NESTES DIAS, reencontrei Gérard Pommier, um colega e amigo que não via há
quase 15 anos. Ele está de passagem pelo Brasil, palestrando.
Nos homens como nas mulheres, os amores que acabam deixam a sensação
de um dano quase físico, material ("retiraram uma parte de mim") - um dano,
portanto, que poderia ser compensado. Deve ser por isso que tanto os
homens quanto as mulheres, às vezes, "curam" as dores de uma separação
com aquisições extravagantes. "Ela me deixou? Compro uma moto."

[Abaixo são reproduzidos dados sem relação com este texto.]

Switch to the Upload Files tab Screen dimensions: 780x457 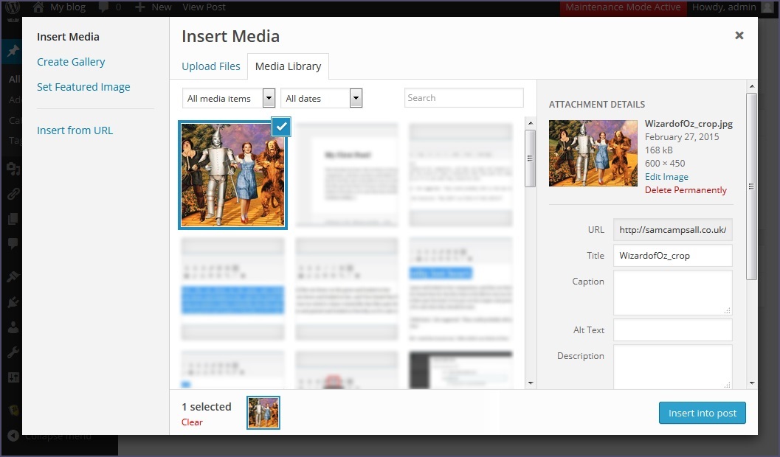coord(211,66)
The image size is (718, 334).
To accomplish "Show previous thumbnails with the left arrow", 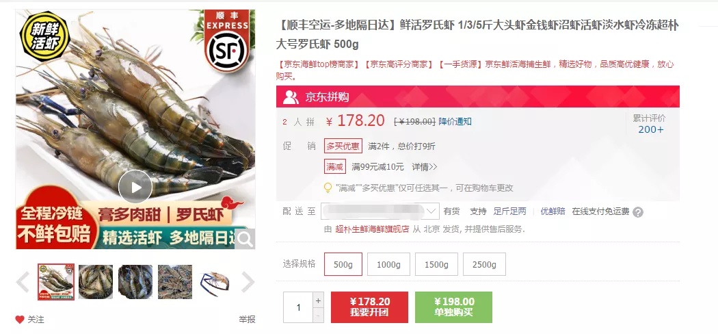I will click(x=23, y=282).
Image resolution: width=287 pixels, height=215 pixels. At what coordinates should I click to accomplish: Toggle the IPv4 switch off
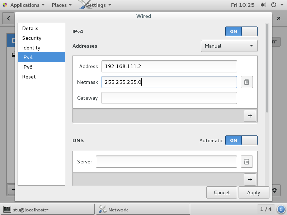[x=241, y=32]
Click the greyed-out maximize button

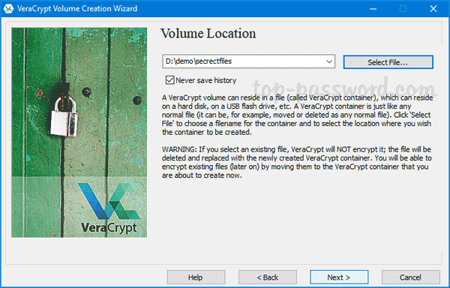click(x=404, y=9)
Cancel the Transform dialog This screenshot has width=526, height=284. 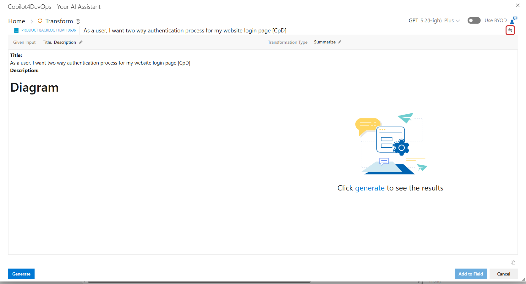click(x=503, y=274)
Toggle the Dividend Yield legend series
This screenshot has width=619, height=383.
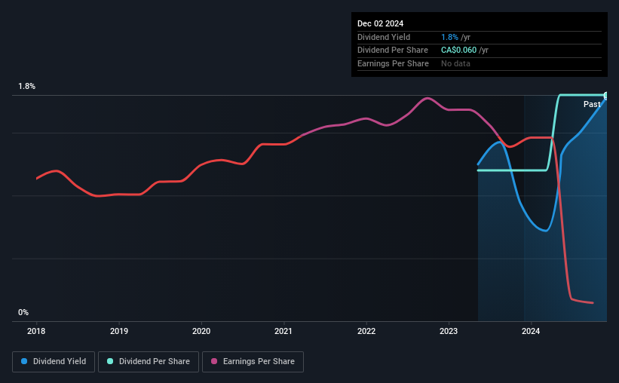coord(54,362)
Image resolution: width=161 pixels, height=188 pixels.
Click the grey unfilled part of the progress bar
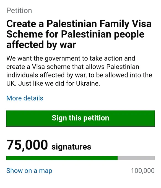[136, 158]
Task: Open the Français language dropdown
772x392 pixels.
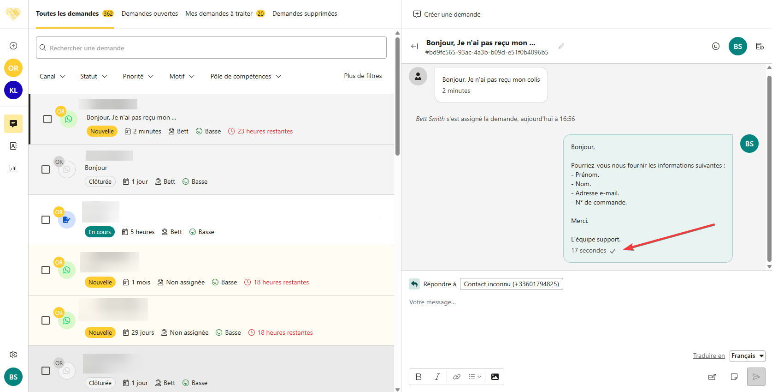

Há como explicar essa diferença, mas isso, hoje, não vem ao caso. O fato é
que a conversa com Pommier foi interrompida porque eu fui assistir ao filme
de Wong Kar-wai, "Um Beijo Roubado", que acaba de estrear. Pommier, que
já tinha visto o filme na França, prometeu que ele tinha a maior relação com
nossa conversa daquela noite.
De fato, o filme de Kar-wai é uma esplêndida elegia sobre o trauma amoroso.
Os quatro personagens principais são todos inválidos da guerra das paixões.

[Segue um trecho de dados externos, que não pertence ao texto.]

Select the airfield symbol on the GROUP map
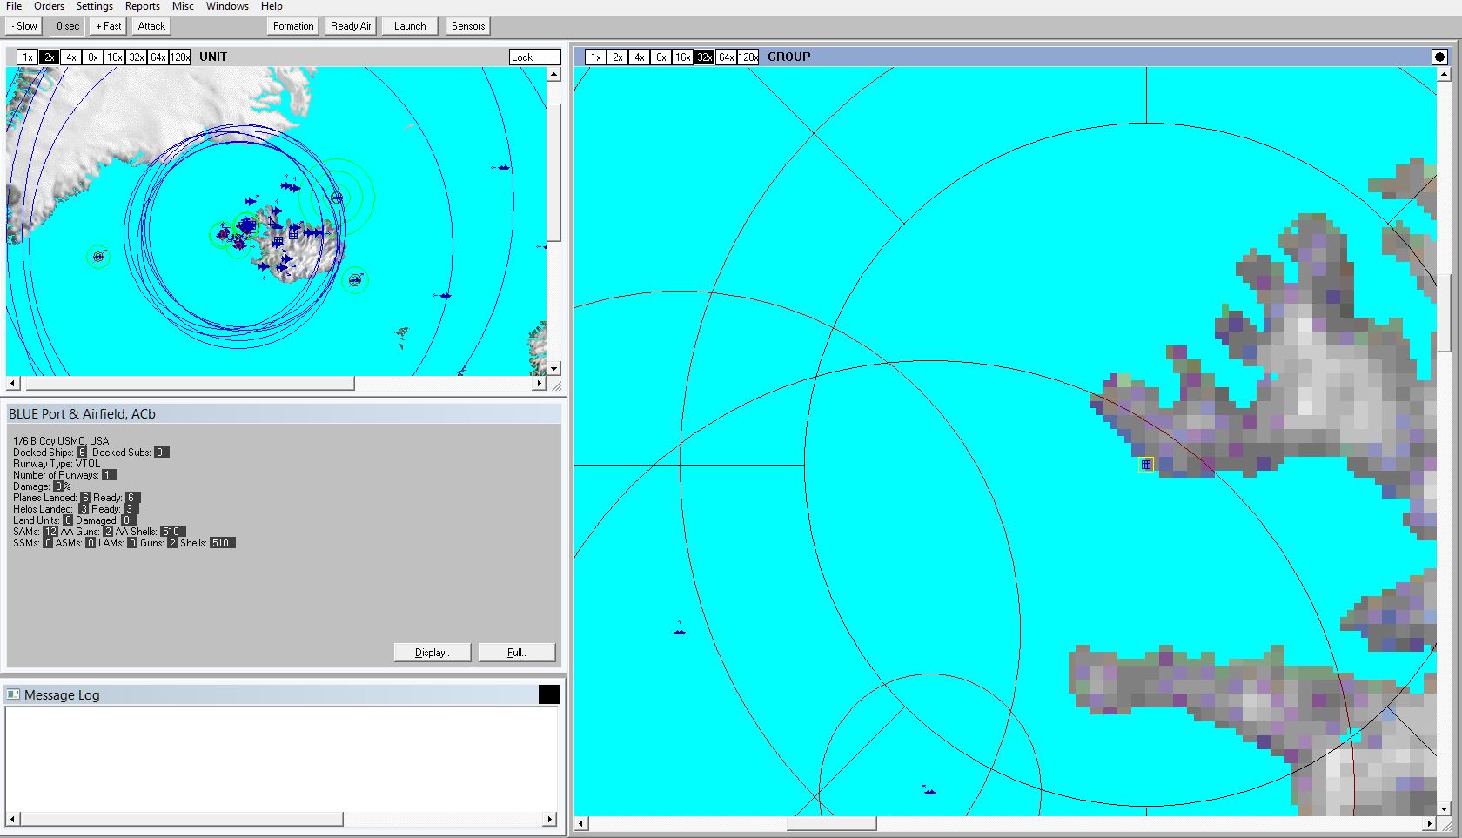Screen dimensions: 1462x838 pos(1146,465)
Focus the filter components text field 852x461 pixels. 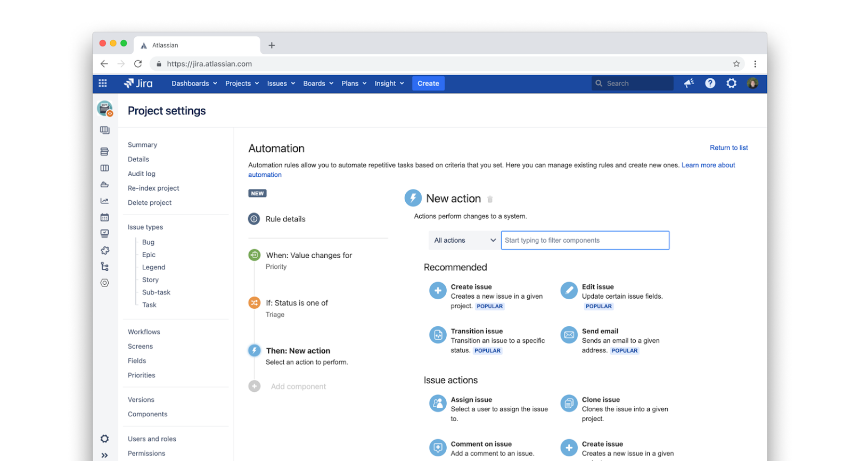click(x=585, y=241)
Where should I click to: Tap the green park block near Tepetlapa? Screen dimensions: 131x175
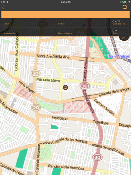(x=55, y=127)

Ficam num canto lambendo suas feridas ou saem pelo mundo afora para
esquecê-las ou cicatrizá-las, mas, de qualquer forma, para eles, um novo
amor é a tentativa de compensar um desastre passado, que os deixou sem
chaves para as portas da vida.
Mas talvez haja algo mais, algo que nos torna feridos antes da batalha,
queixosos de ter sofrido um dano antes de qualquer amor, inclusive antes
daquela primeira relação, miticamente feliz, com a mãe. Talvez a sensação de
que fomos traídos, e não nos foi dado o que queríamos e esperávamos
anteceda o amor e suas frustrações. Talvez todos os amores, inclusive o
edipiano, sejam apenas compensações frustrantes por um dano que, aliás,
inevitavelmente, eles renovam. Mas de que dano estou falando?
De qual sensação originária de que o mundo sempre nos priva porque nunca
responde à altura de nossos pedidos?